# Problem to work on
Please put each line of the data below into a Markdown table with two columns, Row and Line. Number the rows in order and leave out blank lines.

[begin Records for this exercise]

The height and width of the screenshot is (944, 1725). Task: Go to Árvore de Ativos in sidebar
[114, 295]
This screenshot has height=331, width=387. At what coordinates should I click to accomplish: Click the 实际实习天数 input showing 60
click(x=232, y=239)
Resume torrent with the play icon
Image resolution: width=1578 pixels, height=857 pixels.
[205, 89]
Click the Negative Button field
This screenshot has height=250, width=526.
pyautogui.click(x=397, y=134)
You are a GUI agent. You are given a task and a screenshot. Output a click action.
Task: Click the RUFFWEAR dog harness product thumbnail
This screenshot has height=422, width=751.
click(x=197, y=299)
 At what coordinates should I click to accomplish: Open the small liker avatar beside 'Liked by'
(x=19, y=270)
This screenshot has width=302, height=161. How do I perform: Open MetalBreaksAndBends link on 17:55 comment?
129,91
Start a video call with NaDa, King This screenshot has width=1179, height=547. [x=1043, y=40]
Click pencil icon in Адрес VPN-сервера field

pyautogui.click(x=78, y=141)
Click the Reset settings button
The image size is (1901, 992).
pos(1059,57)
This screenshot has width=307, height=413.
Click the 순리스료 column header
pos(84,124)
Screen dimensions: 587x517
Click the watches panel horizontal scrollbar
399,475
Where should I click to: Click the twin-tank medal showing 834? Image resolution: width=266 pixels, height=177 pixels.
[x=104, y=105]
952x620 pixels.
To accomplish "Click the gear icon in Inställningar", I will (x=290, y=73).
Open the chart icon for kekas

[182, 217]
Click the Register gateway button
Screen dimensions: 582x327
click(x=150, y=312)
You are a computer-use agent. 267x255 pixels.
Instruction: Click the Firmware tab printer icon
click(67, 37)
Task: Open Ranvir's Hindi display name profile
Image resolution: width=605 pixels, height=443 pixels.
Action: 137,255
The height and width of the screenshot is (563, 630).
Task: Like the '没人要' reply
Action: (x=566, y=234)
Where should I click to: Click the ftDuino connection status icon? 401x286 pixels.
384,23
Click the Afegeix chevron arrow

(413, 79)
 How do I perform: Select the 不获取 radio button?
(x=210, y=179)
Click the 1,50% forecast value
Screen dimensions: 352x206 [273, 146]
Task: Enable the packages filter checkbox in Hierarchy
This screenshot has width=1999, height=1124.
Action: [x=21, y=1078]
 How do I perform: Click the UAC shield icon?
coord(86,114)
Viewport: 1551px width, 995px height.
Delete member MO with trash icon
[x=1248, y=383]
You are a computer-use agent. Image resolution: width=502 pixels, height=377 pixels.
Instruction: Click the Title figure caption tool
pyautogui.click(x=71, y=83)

[end Records for this exercise]

# Task result
| Row | Line |
|---|---|
| 1 | The height and width of the screenshot is (944, 1725). Task: Go to Árvore de Ativos in sidebar |
| 2 | [114, 295] |
| 3 | This screenshot has height=331, width=387. At what coordinates should I click to accomplish: Click the 实际实习天数 input showing 60 |
| 4 | click(x=232, y=239) |
| 5 | Resume torrent with the play icon |
| 6 | Image resolution: width=1578 pixels, height=857 pixels. |
| 7 | [205, 89] |
| 8 | Click the Negative Button field |
| 9 | This screenshot has height=250, width=526. |
| 10 | pyautogui.click(x=397, y=134) |
| 11 | You are a GUI agent. You are given a task and a screenshot. Output a click action. |
| 12 | Task: Click the RUFFWEAR dog harness product thumbnail |
| 13 | This screenshot has height=422, width=751. |
| 14 | click(x=197, y=299) |
| 15 |  At what coordinates should I click to accomplish: Open the small liker avatar beside 'Liked by' |
| 16 | (x=19, y=270) |
| 17 | This screenshot has width=302, height=161. How do I perform: Open MetalBreaksAndBends link on 17:55 comment? |
| 18 | 129,91 |
| 19 | Start a video call with NaDa, King This screenshot has width=1179, height=547. [x=1043, y=40] |
| 20 | Click pencil icon in Адрес VPN-сервера field |
| 21 | pyautogui.click(x=78, y=141) |
| 22 | Click the Reset settings button |
| 23 | The image size is (1901, 992). |
| 24 | pos(1059,57) |
| 25 | This screenshot has width=307, height=413. |
| 26 | Click the 순리스료 column header |
| 27 | pos(84,124) |
| 28 | Screen dimensions: 587x517 |
| 29 | Click the watches panel horizontal scrollbar |
| 30 | 399,475 |
| 31 | Where should I click to: Click the twin-tank medal showing 834? Image resolution: width=266 pixels, height=177 pixels. |
| 32 | [x=104, y=105] |
| 33 | 952x620 pixels. |
| 34 | To accomplish "Click the gear icon in Inställningar", I will (x=290, y=73). |
| 35 | Open the chart icon for kekas |
| 36 | [182, 217] |
| 37 | Click the Register gateway button |
| 38 | Screen dimensions: 582x327 |
| 39 | click(x=150, y=312) |
| 40 | You are a computer-use agent. 267x255 pixels. |
| 41 | Instruction: Click the Firmware tab printer icon |
| 42 | click(67, 37) |
| 43 | Task: Open Ranvir's Hindi display name profile |
| 44 | Image resolution: width=605 pixels, height=443 pixels. |
| 45 | Action: 137,255 |
| 46 | The height and width of the screenshot is (563, 630). |
| 47 | Task: Like the '没人要' reply |
| 48 | Action: (x=566, y=234) |
| 49 | Where should I click to: Click the ftDuino connection status icon? 401x286 pixels. |
| 50 | 384,23 |
| 51 | Click the Afegeix chevron arrow |
| 52 | (413, 79) |
| 53 |  How do I perform: Select the 不获取 radio button? |
| 54 | (x=210, y=179) |
| 55 | Click the 1,50% forecast value |
| 56 | Screen dimensions: 352x206 [273, 146] |
| 57 | Task: Enable the packages filter checkbox in Hierarchy |
| 58 | This screenshot has width=1999, height=1124. |
| 59 | Action: [x=21, y=1078] |
| 60 |  How do I perform: Click the UAC shield icon? |
| 61 | coord(86,114) |
| 62 | Viewport: 1551px width, 995px height. |
| 63 | Delete member MO with trash icon |
| 64 | [x=1248, y=383] |
| 65 | You are a computer-use agent. Image resolution: width=502 pixels, height=377 pixels. |
| 66 | Instruction: Click the Title figure caption tool |
| 67 | pyautogui.click(x=71, y=83) |